Our research group is developing a simulation-based seismic risk assessment method instead of relying on fragility functions. Generating seismic demand for a large set of expected ground motions through structural response analysis incurs significant computational costs. To address this, we propose a method that generates a small dataset using simulations and expands it using machine learning. This paper presents a predictive model for seismic demand corresponding to a set of assumed ground motions.
As input ground motions for this study, we generated broadband (0.1-10 Hz) ground-motion time series for a total of 1,515 earthquake scenarios for an Mw6.9 event in a heterogeneous three-dimensional medium using a hybrid approach combining 3D finite-difference with a semi-empirical method.
To represent ground motion information as input, we developed a method for extracting low-dimensional features from ground motion waveforms. First, we constructed an autoencoder using a convolutional neural network (CNN) to generate low-dimensional features. To verify whether the extracted features preserved the original waveform characteristics, we evaluated reconstruction performance by decoding the features back into waveforms. Differences were observed in both low- and high-frequency bands in the frequency domain. To improve this, we developed a hierarchical autoencoder using a Laplacian pyramid, which enhanced waveform reconstruction accuracy.

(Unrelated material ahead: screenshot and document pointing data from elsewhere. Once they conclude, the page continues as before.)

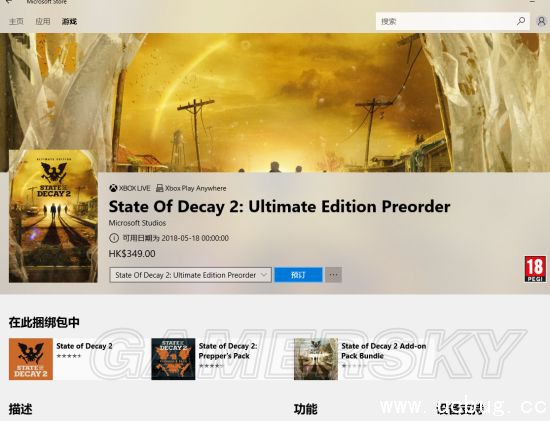
Task: Click the Xbox Play Anywhere icon
Action: click(159, 188)
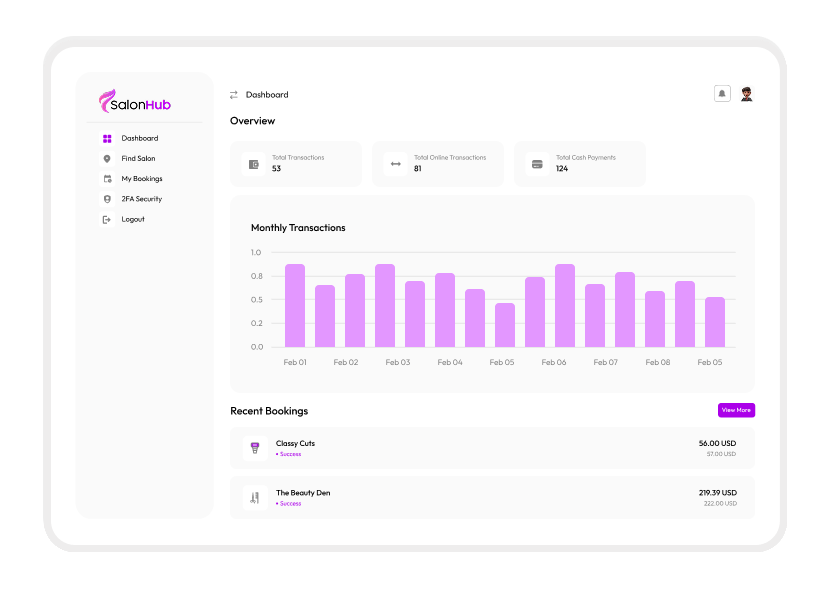The image size is (830, 592).
Task: Select Find Salon in the sidebar menu
Action: (138, 159)
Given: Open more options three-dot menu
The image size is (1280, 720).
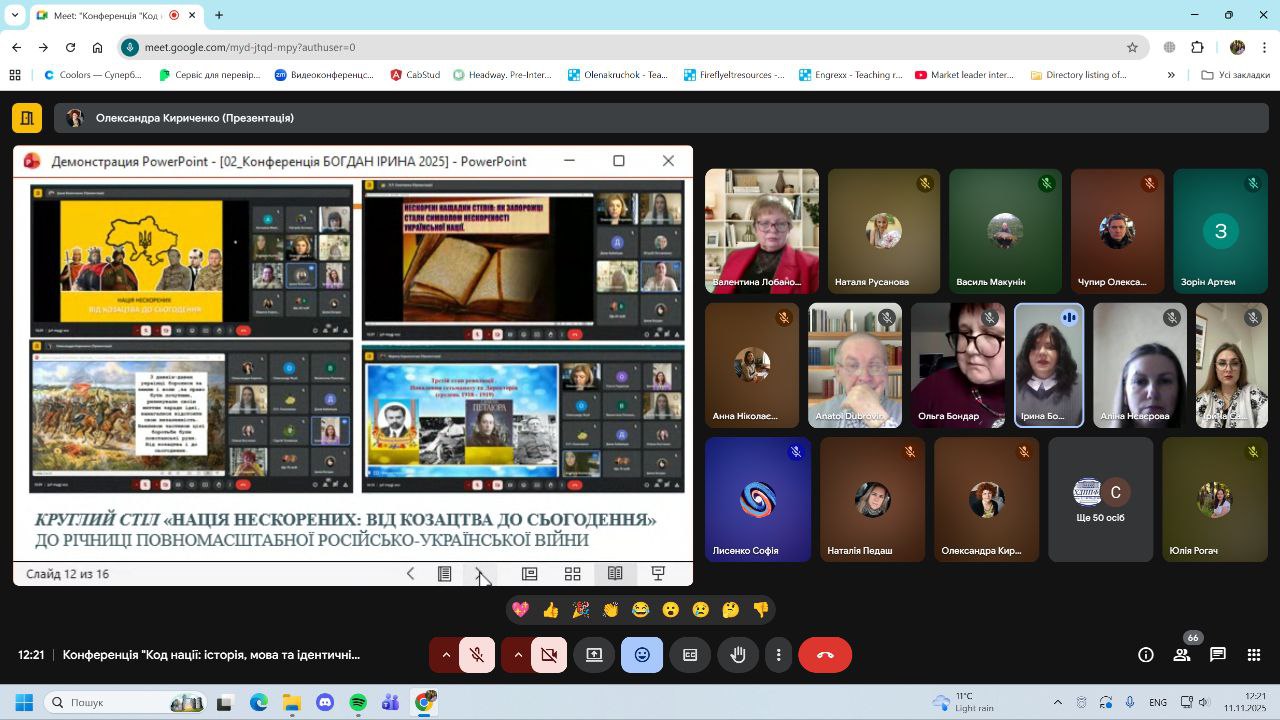Looking at the screenshot, I should tap(778, 655).
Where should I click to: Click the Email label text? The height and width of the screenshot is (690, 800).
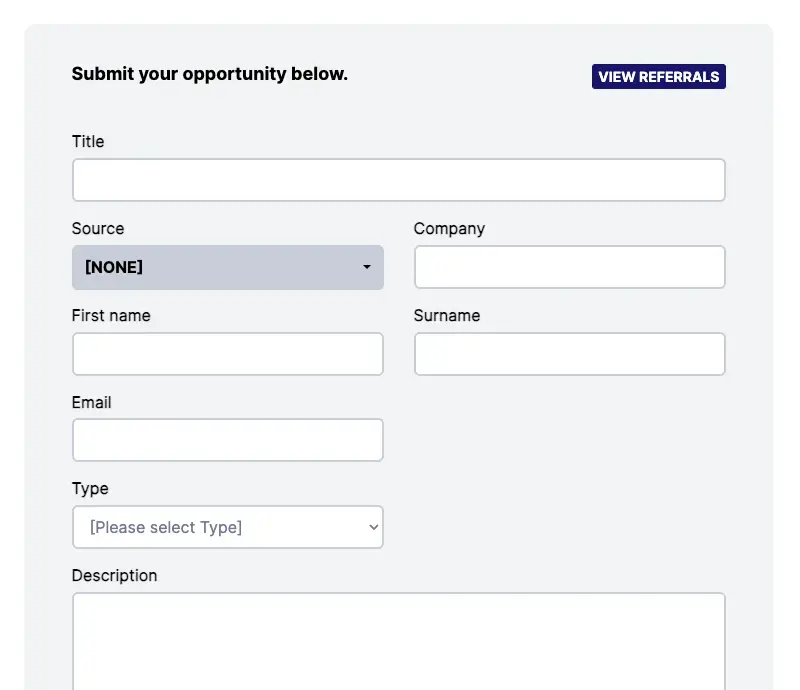[x=92, y=403]
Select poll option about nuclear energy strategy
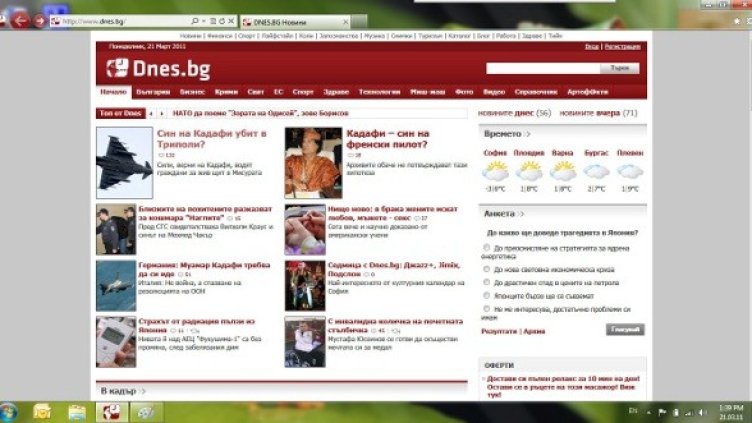This screenshot has width=752, height=423. click(x=486, y=246)
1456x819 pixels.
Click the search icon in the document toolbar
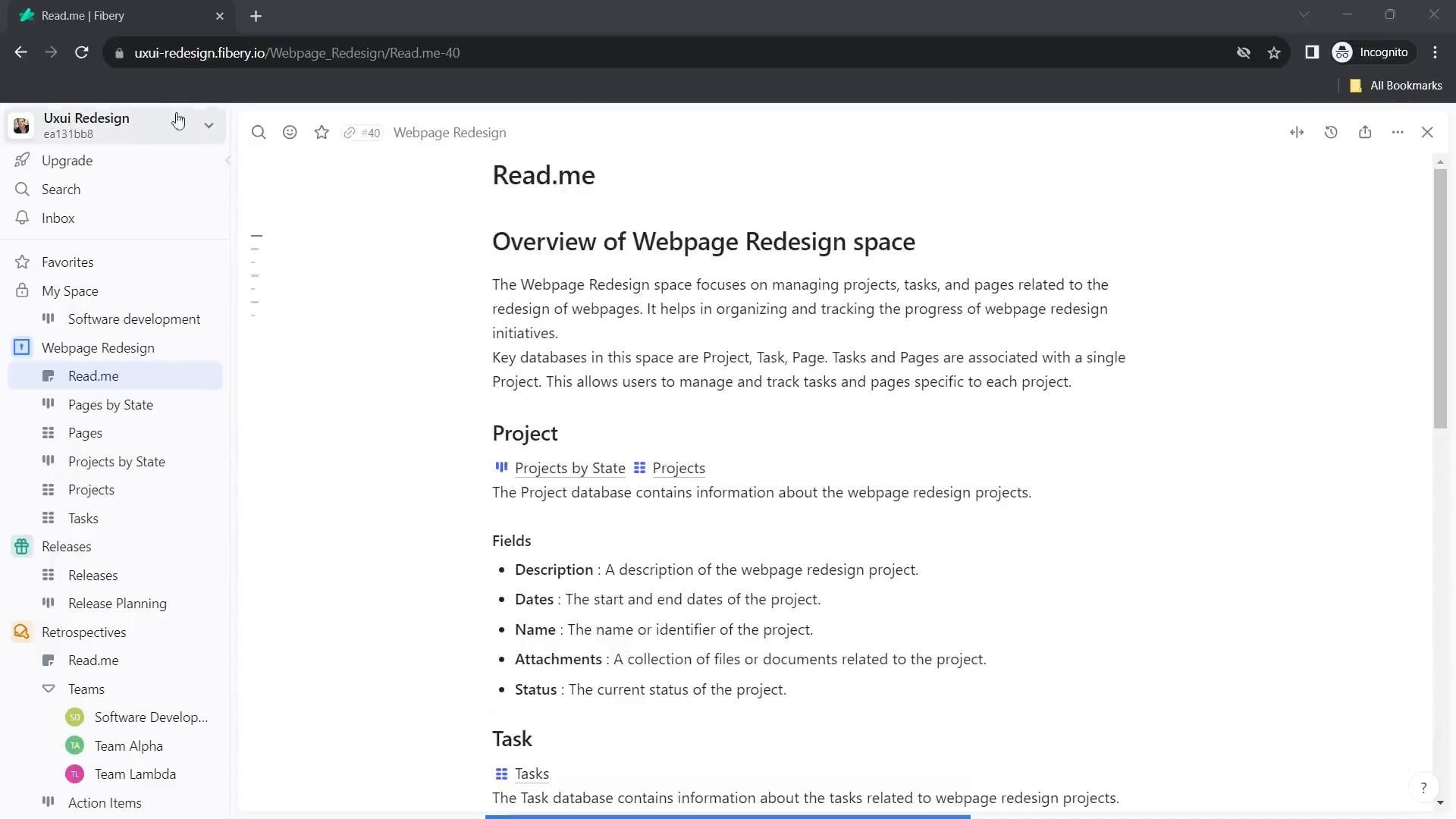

Next, we developed a seismic demand prediction model using Gaussian process regression (GPR) combined with Bayesian optimization. The model is initially trained on a randomly selected dataset and refined through active learning with Bayesian optimization.
We applied this method to predict seismic demand for a five-story steel frame building, focusing on maximum interstory drift and peak floor acceleration at each story. Seismic response analyses were conducted using 100 ground motion records to generate training data, and the predictive model was trained accordingly. The trained model was then used to predict seismic demand for 1,515 ground motions.
First, we examined the impact of acquisition function choice and hyperparameter optimization on prediction performance. The results showed that using the Upper Confidence Bound (UCB) acquisition function led to poor prediction accuracy, whereas using Expected Improvement (EI) yielded favorable results. Furthermore, hyperparameter optimization improved model accuracy by enhancing its fit to actual values.
To validate the effectiveness of low-dimensional ground motion features, we compared the proposed model with one using three conventional intensity measures (PGA, PGV, and Sa(T)) as explanatory variables. The results showed that the conventional model had lower accuracy for the fourth and fifth stories, whereas the proposed model maintained high accuracy across all stories. Moreover, the proposed method outperformed the conventional approach in predicting both maximum interstory drift and peak floor acceleration at all stories.